Das Theater Bremen zeigt am 28. April die Wiederaufnahme der hochgelobten Produktion von Karl Amadeus Hartmanns Oper Simplicius Simplicissimus mit Marysol Schalit in der Titelpartie. Clemens Heil dirigiert. Weitere Vorstellungen am 4. und 18. Mai sowie am 13. Juni.
 
Am Oldenburgischen Staatstheater kommt am 5. Mai Axel Köhlers Inszenierung von La Cenerentola auf die Bühne. Unter der musikalischen Leitung von Vito Cristofaro singt Alexandra Scherrmann die Clorinda.
 
Milena Arsovska gibt am 5. Mai in Bohuslava Kráčmarovás Neuinszenierung von La traviata am Nationaltheater in Ostrava ihr Rollendebüt als Violetta.
 
Das Theater Heidelberg zeigt ab dem 11. Mai die deutsche Erstaufführung von Louis Andriessens Oper Writing to Vermeer.
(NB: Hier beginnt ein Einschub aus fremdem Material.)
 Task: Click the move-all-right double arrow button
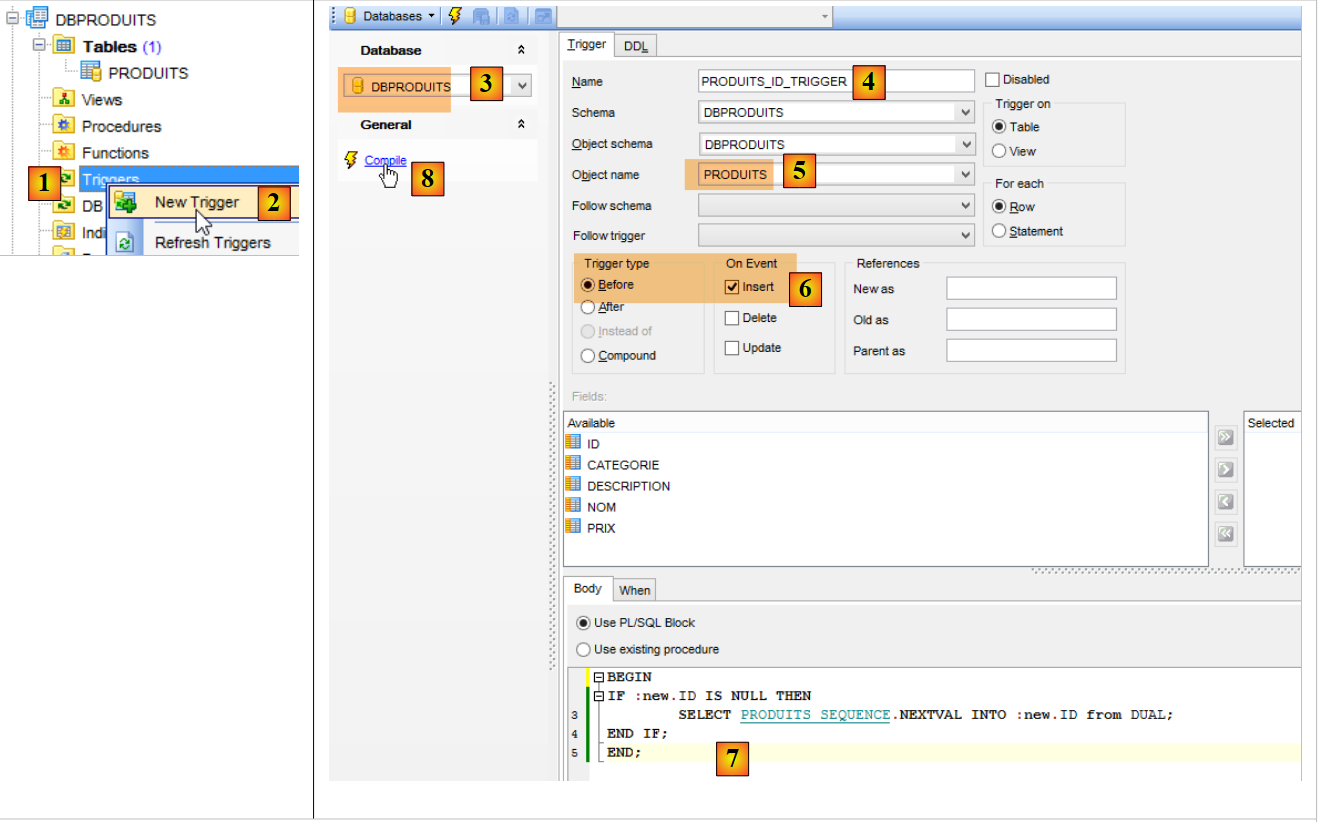(1225, 437)
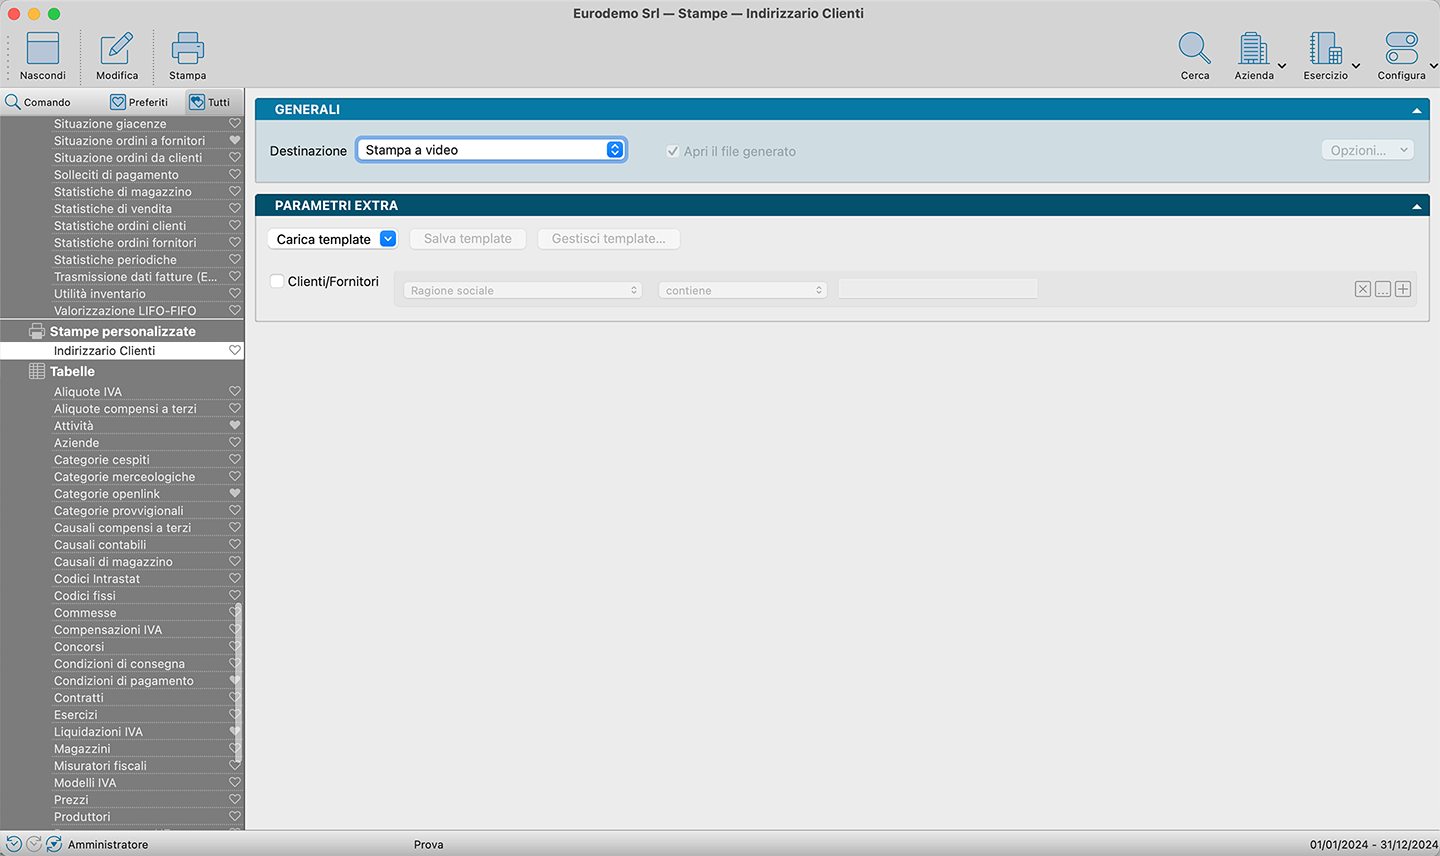
Task: Open the Cerca search tool
Action: pos(1194,49)
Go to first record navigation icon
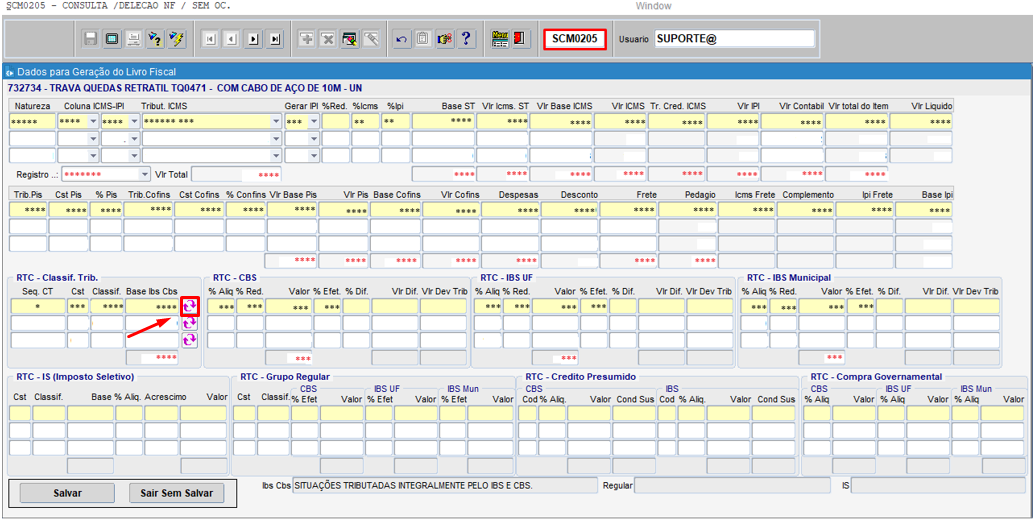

Unter der musikalischen Leitung von Dietger Holm ist Irina Simmes als Saskia de Vries zu erleben. Regie führt Johannes von Matuschka.
 
Mit Jelena Banković als Lidotschka und Milda Tubelytė als Mascha feiert am 19. Mai Schostakowitschs musikalische Komödie Moskau, Tscherjomuschki am Staatstheater Braunschweig Premiere. Iván López Reynoso steht am Pult und Neco Çelik zeichnet für die Regie verantwortlich.
 
Die Schweizer Sopranistin Marysol Schalit gibt am 27. Mai in Michael Talkes Neuinszenierung von The Rake’s Progress ihr Rollendebüt als Ann Trulove am Theater Bremen. Hartmut Keil hat die musikalische Leitung.
 
Bei der Wiederaufnahme von Turandot an der Oper Bonn am 27. Mai ist Yannick-Muriel Noah erneut als Liù zu hören. Stephan Zilias dirigiert.
 
Am 31. Mai und am 2. Juni zeigt das Konzert Theater Bern konzertante Aufführungen von Othmar Schoecks Oper Das Schloss Dürande. Unter der musikalischen Leitung von Mario Venzago singt Uwe Stickert den Armand.